El olor a moho invadía todo el lugar, las paredes de roca se alzaban recias en cualquier rincón al que se mirara, ciertas antorchas alumbraran un largo camino de celdas que se encontraban vacías. Éste era el sendero más alejado de todo el calabozo de Bernabé, ¿cómo era posible que él pudiera tener contacto con alguien? ¿Cómo?

Los guardias acompañaron al Rey Eduardo hasta un pequeño cubículo en donde sólo descansaba una persona con un libro en sus manos, una pequeña ventanilla en la parte superior del lugar dejaba entrar un poco de la luz del día, casi insuficiente para poder estar.

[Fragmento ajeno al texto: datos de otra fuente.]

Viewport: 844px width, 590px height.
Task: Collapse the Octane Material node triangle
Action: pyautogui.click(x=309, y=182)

Eduardo sintió compasión por el hombre que súbitamente le alzaba la mirada, ya no era la que él recordaba, hacía un par de años que había tratado de olvidar su existencia.

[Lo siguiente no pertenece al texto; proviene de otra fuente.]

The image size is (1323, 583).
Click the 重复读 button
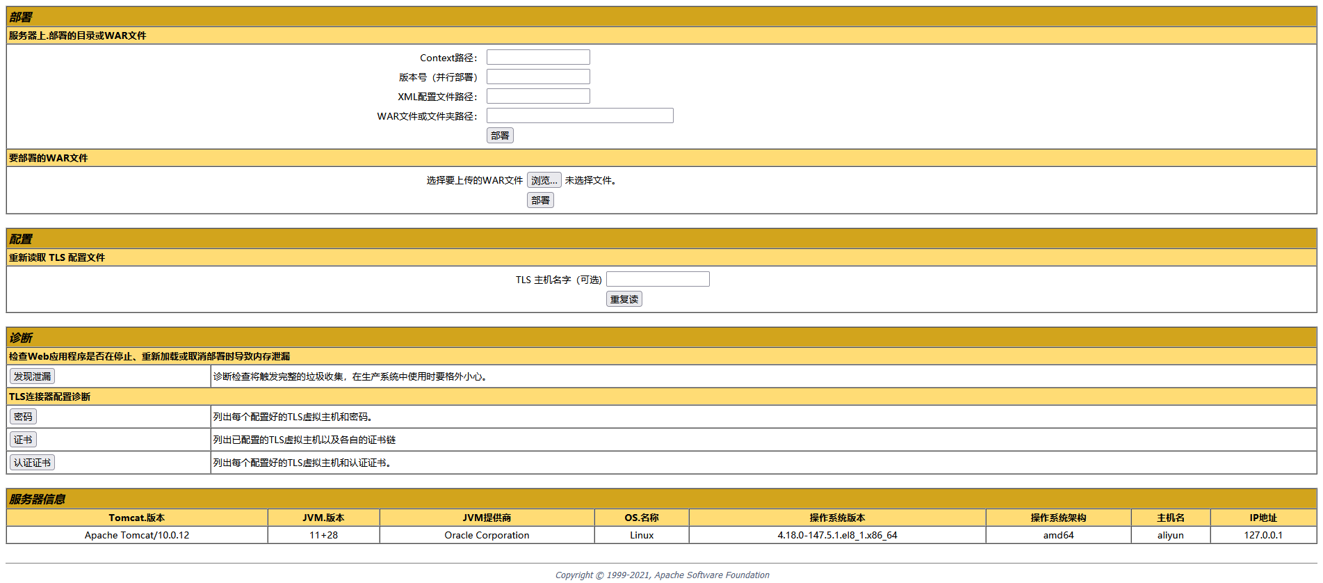pos(624,299)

―Liberen el seguro de la celda y espérenme en la entrada del pasillo, yo los volveré a llamar cuando haya terminado lo que he venido a hacer ―ordenó el Rey a los hombres que lo acompañaban.

―Su Majestad, debo de advertirle que por su seguridad no podemos hacer eso. Este es un reo en aislamiento, nuestro deber es reguardar la integridad de su persona.

―Conozco muy bien a este reo, y también se perfectamente las razones por las cuales se encuentra aquí. Les pido que por favor acaten mis órdenes, no tomará mucho tiempo ―insistió Eduardo mientras veía cómo una irónica sonrisa se dibujaba en el rostro de la persona tras los barrotes.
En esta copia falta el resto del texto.